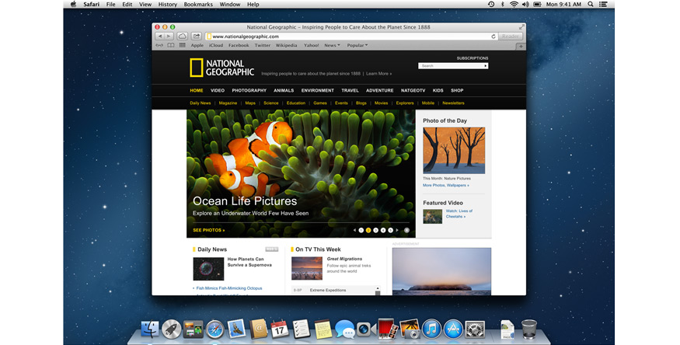Show Top Sites grid icon
Image resolution: width=680 pixels, height=345 pixels.
click(x=182, y=45)
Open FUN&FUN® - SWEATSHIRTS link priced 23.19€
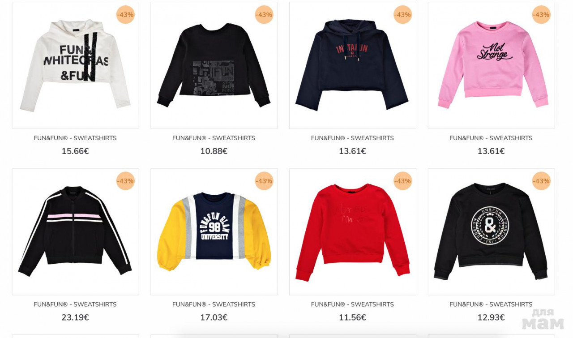Image resolution: width=573 pixels, height=338 pixels. [x=75, y=304]
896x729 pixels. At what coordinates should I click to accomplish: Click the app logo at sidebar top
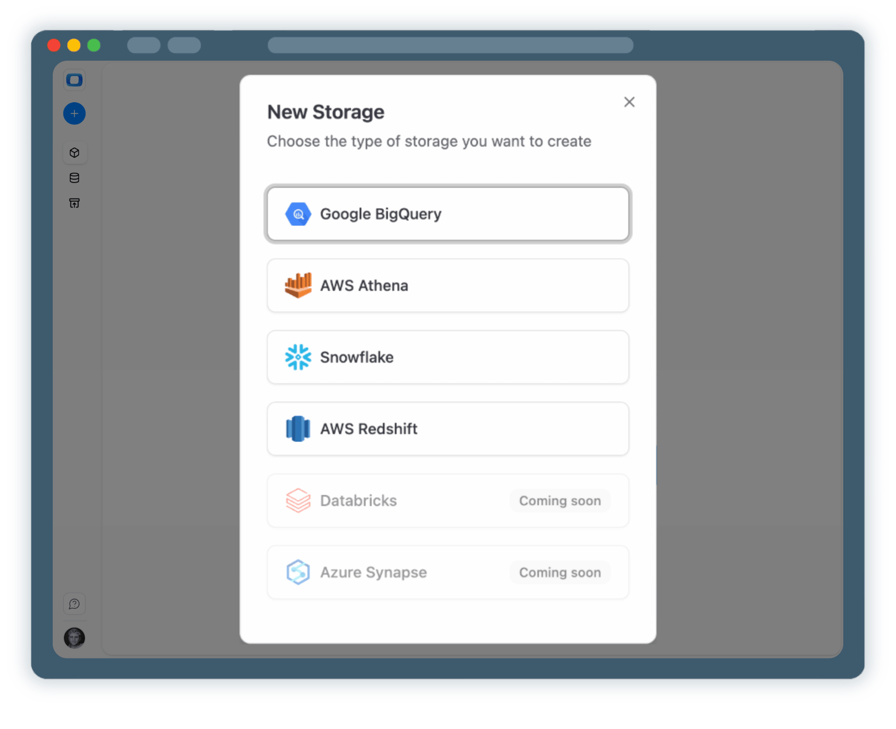click(75, 79)
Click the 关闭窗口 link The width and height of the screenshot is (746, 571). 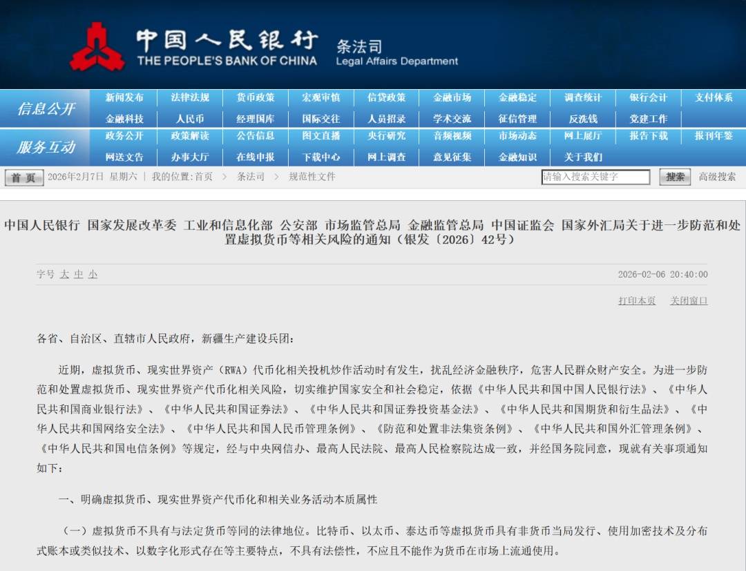point(689,301)
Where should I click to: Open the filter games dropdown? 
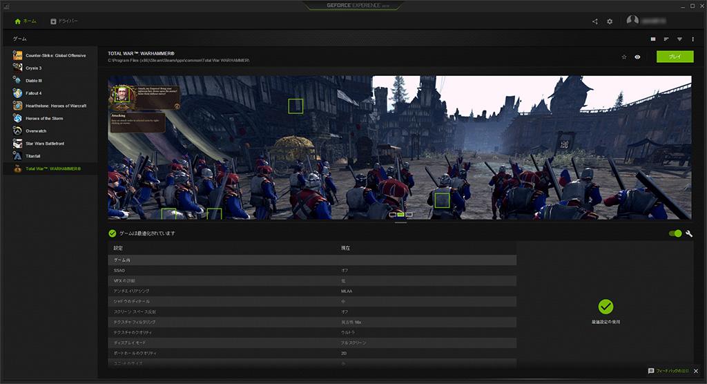tap(679, 39)
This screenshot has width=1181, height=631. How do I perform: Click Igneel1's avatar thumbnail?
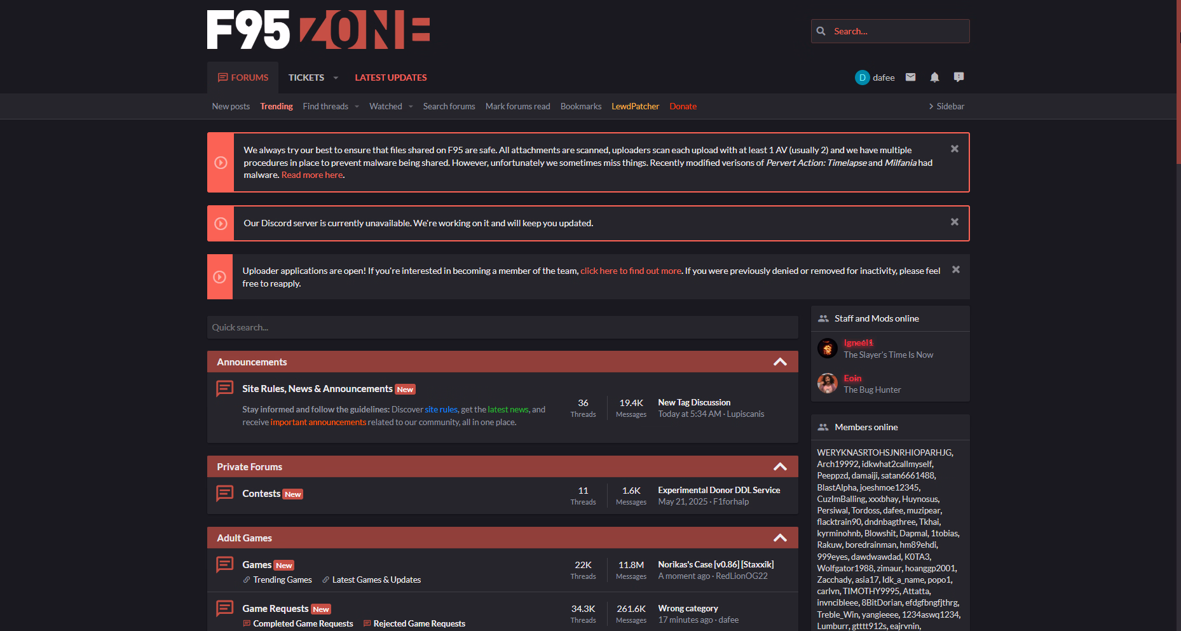click(827, 348)
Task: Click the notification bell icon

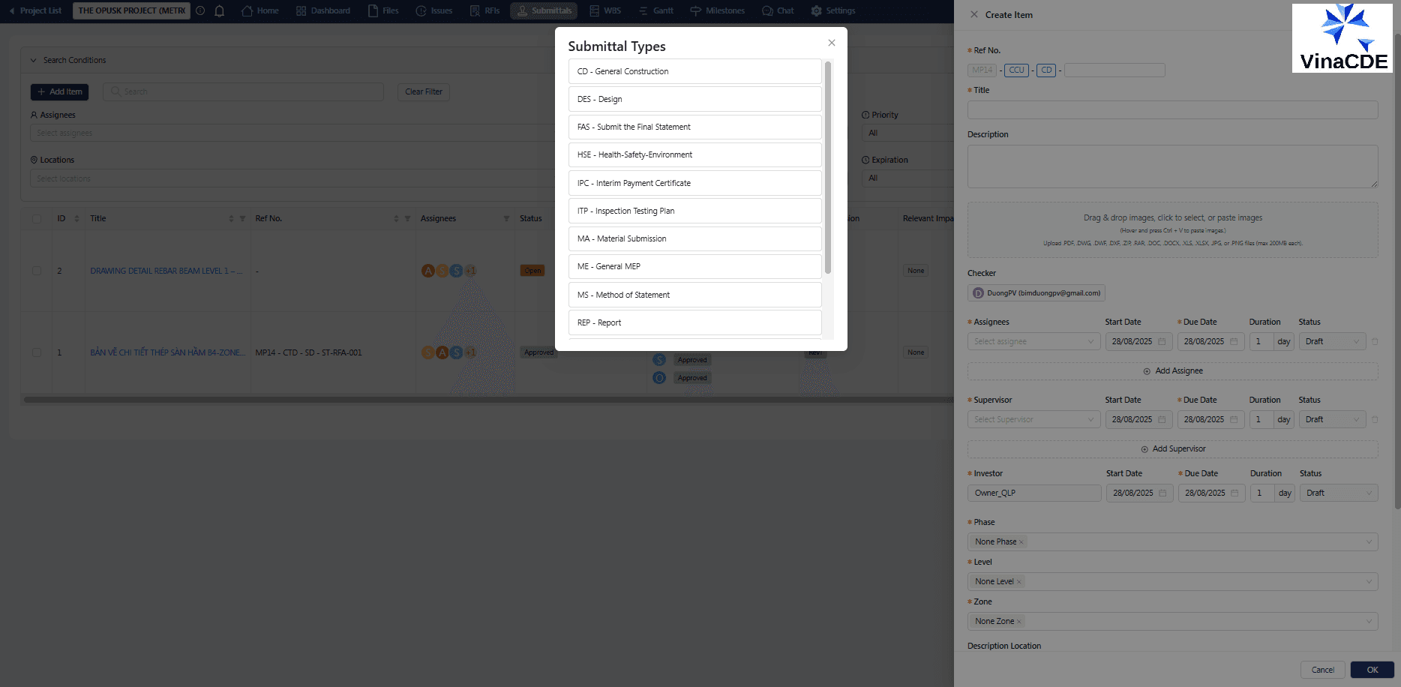Action: pyautogui.click(x=220, y=11)

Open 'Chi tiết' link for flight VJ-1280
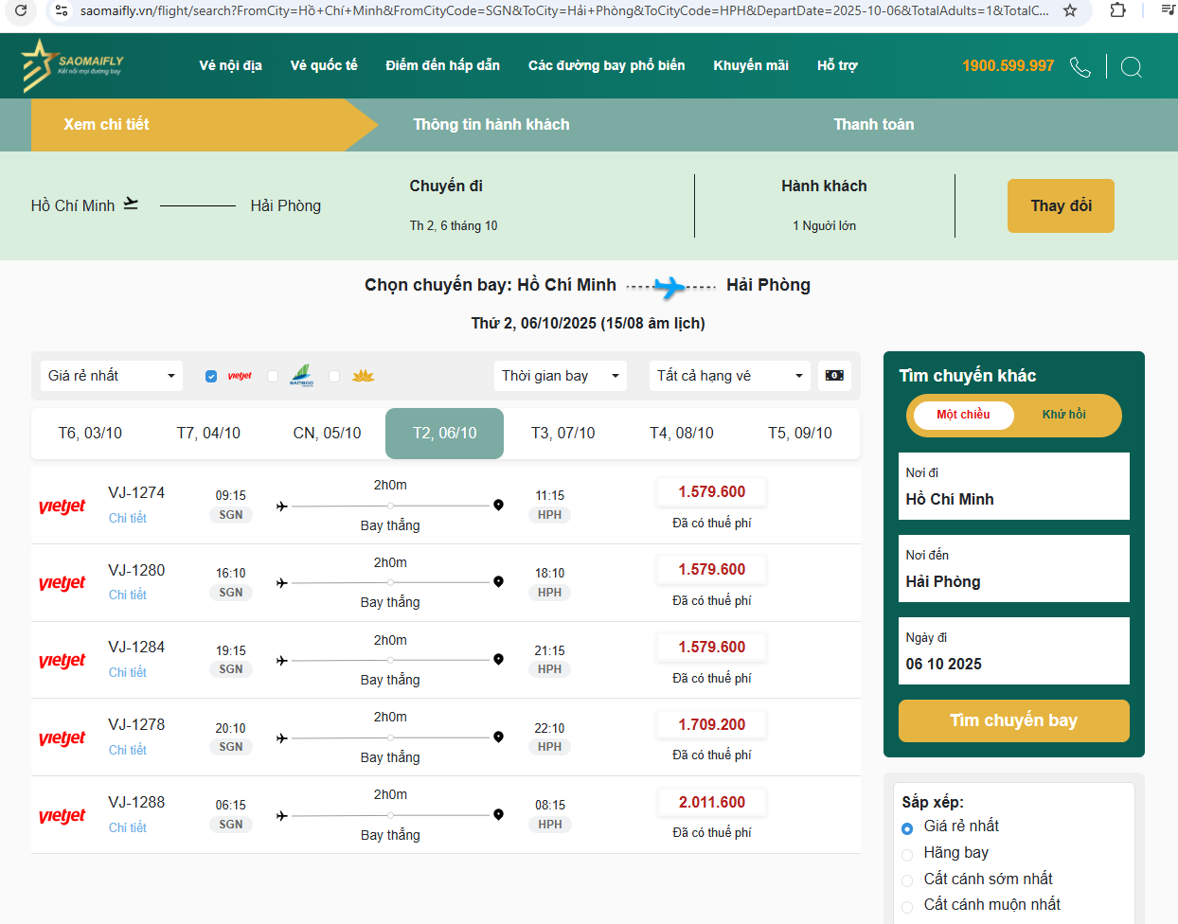coord(128,595)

═══

* [Task prompt] Convert the items starting at the one containing "Task: Click the notification bell icon" and ending at the last item into a two-column CSV with the columns instruction and action. Put each item's text and its answer in one quoted field each, replace line breaks with spaces, and leave the pictures out.

* [Answer for this exercise]
instruction,action
"Task: Click the notification bell icon","Action: pyautogui.click(x=220, y=11)"
"Open 'Chi tiết' link for flight VJ-1280","coord(128,595)"